Sugar Cravings Journaling Day 2
Sunday, November 11, 2018
So, I journaled when I crave sugar. It went like this...
Morning drink coffee, eat a yogurt, busy doing Morning chores, went shopping, went to the Library ~ NO Cravings of Sugar
Early afternoon 1:30 PM make and eat stir fry with a tiny bit of pork and rice, eat 1/2 cup rice and 1 1/2 cups of stir fry, add in sweet and sour sauce at last minute for 35 more calories. Feel satisfied.
1/2 hour after eating ~Hmmmm I wonder if there are any candy bars left from Halloween? Nope I gave them away, Hmmmm.... I wonder if there are chocolate chips open in the pantry? Nope. Hmmmm.... "Thinking to self drink more water" Drinks 2 cups of water, does some laundry, starts to read a book. PASSED over the Craving!!!
4 PM Prep veggies and make Asian ribs in instant pot, Put rice into microwave dish. Eat some raw veggies while prepping them for a snack. Make Asian BBQ sauce for ribs (1/2 cup brown sugar and 2 TBS honey in the recipe) Did Laundry, Did strength training exercises, read about my knee injury and adaptive exercises. Started to stir fry veggies, stopped before done. No cravings.

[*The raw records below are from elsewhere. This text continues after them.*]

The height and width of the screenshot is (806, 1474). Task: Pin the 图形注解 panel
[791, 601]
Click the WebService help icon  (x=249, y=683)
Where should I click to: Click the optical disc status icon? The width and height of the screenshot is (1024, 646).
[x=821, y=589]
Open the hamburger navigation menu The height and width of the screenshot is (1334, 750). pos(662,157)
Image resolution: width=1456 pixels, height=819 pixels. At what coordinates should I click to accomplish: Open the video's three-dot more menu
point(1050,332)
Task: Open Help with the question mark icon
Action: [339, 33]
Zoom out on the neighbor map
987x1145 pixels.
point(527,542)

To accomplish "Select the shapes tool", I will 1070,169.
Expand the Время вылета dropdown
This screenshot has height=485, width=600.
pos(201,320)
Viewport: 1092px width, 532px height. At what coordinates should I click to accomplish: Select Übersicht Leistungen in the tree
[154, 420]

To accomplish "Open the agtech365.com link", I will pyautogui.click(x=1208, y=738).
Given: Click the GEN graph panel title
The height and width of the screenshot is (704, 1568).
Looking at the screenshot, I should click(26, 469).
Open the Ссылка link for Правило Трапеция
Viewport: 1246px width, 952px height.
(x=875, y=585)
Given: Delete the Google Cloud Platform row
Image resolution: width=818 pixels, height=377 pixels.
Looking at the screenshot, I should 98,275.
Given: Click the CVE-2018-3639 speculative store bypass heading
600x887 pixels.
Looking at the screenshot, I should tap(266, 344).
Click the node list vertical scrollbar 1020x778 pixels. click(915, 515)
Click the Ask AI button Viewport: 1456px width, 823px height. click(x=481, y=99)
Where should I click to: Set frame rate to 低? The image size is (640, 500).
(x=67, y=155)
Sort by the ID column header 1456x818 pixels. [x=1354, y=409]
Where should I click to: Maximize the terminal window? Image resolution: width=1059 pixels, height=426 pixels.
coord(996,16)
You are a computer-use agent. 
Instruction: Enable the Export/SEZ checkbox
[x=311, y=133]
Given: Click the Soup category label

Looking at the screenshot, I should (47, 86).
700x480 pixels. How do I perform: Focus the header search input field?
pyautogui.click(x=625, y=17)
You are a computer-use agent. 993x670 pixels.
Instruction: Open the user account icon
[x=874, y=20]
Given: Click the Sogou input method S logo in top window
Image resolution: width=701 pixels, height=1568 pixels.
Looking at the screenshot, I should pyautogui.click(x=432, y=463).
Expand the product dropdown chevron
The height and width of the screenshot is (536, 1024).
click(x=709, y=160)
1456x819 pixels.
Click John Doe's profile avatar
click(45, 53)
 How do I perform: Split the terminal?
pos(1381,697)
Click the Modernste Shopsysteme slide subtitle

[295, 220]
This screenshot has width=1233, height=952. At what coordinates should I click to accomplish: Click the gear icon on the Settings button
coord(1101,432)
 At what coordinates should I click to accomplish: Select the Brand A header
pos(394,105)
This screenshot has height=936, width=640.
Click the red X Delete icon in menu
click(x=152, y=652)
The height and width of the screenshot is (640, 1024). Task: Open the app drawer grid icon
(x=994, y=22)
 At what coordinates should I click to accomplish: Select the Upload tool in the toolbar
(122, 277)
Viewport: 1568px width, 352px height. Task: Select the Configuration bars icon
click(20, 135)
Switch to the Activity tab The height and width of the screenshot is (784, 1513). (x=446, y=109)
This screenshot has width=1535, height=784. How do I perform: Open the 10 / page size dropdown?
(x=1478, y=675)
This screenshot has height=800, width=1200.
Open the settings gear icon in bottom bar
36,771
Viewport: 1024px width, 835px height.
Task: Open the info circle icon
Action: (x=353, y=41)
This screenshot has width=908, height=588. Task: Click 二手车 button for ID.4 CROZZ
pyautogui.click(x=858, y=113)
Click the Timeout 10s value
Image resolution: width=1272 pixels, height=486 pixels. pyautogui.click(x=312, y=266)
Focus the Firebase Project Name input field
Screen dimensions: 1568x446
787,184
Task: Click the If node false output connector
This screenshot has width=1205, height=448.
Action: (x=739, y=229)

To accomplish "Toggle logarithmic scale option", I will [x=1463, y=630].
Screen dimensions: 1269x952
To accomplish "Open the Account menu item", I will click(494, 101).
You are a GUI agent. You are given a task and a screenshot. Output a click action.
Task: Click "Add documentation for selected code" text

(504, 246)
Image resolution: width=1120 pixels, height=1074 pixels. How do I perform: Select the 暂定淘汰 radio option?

6 PM Supper: Hunters home, Broiled ribs with sauce, microwaved rice, heated up stir fry veggies, ate supper with family, added sweet chili sauce to stir fry on my plate.
7:30 PM folding laundry, watching movie with family, made microwave popcorn, craving sugar. Found and ate a mini (fun size) candy bar my husband left on the counter and 2 twizzlers!! Stayed within my calorie range, but caved and ate sugar.
It turns out pretty much after I eat a meal, except in the morning I crave sugar. This doesn't surprise me. My resolve is great when I wake up. It is in the evening when I crave not only sugar, but junk food in general. I'm noticing that when I add sugar I want more of it. I plan to focus on just not adding in extra, if it is in the food I'll be alright with it for now.